Homeowners in southwestern Connecticut have been complaining of a possible mass invasion of ghosts. But it turns out their problems with their garage doors opening or closing at random times or not working at all have a nearby Navy base to blame.
U.S. Navy officials acknowledged on Monday that a radio signal being transmitted out of the Groton Submarine Base is likely the cause behind the residents’ garage-door ghostly woes.
The signal is part of the Enterprise Land Mobile Radio (ELMR) system, which is used by the military to coordinate responses with civil emergency workers, said Chris Zendan, a spokesman for the submarine base in Groton.
The problem is that both the U.S. Navy and the manufacturers of the garage door openers use the same frequency at very low levels. The signals from remote controls to open or close the doors are blocked by the signal from the base.
Overhead Door Company of Norwich Inc said that it has been receiving complaints from several towns near the base, among them Groton, New London, Waterford, Montville and Gales Ferry. However, the company has found no problem with the equipment.
A manager at the company said that replacing the equipment is ‘not our responsibility’ because ‘it all has to do with homeland security.’
Sondra Tuchman, of Montville said that has to get out of her car, stand in front of the door and press the remote for the opener to work.
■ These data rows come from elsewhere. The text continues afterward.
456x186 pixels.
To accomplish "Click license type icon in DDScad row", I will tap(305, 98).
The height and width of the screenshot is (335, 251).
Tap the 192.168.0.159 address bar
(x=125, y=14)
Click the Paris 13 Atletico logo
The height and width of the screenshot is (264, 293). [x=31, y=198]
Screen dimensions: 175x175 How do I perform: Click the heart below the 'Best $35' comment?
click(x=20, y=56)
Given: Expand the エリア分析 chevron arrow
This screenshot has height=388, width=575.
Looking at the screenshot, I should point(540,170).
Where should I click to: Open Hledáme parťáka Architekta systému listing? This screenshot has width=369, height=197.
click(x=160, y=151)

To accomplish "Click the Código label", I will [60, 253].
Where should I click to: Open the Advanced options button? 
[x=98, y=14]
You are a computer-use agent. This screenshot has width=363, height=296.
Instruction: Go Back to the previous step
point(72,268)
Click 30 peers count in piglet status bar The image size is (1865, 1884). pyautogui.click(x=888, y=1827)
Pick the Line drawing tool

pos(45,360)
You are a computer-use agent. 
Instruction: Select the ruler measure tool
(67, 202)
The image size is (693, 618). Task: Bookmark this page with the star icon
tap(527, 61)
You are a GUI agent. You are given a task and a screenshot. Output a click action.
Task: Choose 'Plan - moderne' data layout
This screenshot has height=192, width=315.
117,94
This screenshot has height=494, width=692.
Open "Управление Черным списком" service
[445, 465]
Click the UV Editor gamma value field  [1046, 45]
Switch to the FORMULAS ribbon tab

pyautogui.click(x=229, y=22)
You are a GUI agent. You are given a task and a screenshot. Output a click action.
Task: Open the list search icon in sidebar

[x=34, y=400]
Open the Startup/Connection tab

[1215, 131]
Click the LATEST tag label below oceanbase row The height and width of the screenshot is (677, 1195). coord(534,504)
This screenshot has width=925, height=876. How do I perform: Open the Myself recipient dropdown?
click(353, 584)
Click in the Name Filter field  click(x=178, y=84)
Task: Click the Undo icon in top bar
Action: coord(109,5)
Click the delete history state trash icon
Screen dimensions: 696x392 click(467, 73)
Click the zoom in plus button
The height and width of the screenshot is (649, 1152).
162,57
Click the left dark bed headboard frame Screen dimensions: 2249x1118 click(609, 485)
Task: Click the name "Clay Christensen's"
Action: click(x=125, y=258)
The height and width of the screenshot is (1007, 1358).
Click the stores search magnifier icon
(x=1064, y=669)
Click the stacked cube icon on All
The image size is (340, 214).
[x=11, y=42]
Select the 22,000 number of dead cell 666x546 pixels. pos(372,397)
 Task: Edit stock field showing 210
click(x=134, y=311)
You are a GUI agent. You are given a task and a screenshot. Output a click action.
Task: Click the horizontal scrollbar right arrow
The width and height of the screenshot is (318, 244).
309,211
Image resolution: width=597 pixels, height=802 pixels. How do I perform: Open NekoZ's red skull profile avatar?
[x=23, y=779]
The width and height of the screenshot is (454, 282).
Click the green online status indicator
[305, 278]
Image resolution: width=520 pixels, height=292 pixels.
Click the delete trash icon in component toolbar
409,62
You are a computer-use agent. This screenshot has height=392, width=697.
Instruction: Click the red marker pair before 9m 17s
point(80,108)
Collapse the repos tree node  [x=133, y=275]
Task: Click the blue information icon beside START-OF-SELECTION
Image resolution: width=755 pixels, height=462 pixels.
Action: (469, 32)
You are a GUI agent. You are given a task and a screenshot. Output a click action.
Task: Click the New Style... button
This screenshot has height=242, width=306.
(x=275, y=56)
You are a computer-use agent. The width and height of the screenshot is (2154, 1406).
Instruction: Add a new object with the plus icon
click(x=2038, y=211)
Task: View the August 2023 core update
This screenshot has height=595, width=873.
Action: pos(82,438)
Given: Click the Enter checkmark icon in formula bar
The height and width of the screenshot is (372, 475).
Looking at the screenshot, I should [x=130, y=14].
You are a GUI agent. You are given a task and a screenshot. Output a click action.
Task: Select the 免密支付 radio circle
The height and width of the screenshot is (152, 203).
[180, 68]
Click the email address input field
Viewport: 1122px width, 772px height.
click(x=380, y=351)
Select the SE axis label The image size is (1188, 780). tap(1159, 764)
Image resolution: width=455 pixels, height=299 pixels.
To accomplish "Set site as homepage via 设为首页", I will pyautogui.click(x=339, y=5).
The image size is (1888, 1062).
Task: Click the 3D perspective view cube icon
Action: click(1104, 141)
She said an installation company told her she would have to pay about $300 to change her system to another frequency.
Garage-door companies are not required to be licensed to use the frequency because the remote controls transmit at such low levels, Zendan said. But the homeland security needs for the signal take precedence, he said.
‘Because garage door openers are unlicensed devices, they are not offered any protection from interference by licensed users in the same frequency band, and in fact are required by federal law to accept interference from licensed users,’ Zendan said.
The commander of the Groton submarine base cannot modify the system because of complaints from nearby homeowners or offer any compensation to those affected, the spokesperson said
Since World War II, the military has held a portion of the radio spectrum, from 138 to 450 megahertz, in reserve. But that underutilized range came back into use after the September 11, 2001, terrorist attacks, when officials discovered they needed a new system to allow civil and military first responders to communicate.
The ELMR system, which uses radio frequencies between 380 and 399.9 megahertz, was developed. It began operating at the submarine base last summer, but is not unique to the state.
In May, Warwick’s Overhead Door Co said it would offer free installation and parts to change the signal on remote garage door openers near a naval base in Newport, Rhode Island.
The Federal Communications Commission (FCC) warned that the new radio system could cause interference like this.
‘In response to the increased needs of homeland security, the Department of Defense now must make more use of these frequencies to deploy new mobile radio systems on and around certain military bases,’ the FCC told the Day of New London.
‘Some consumers near these bases may experience interference to their garage door openers that can reduce operating range or cause the remote control to cease functioning.’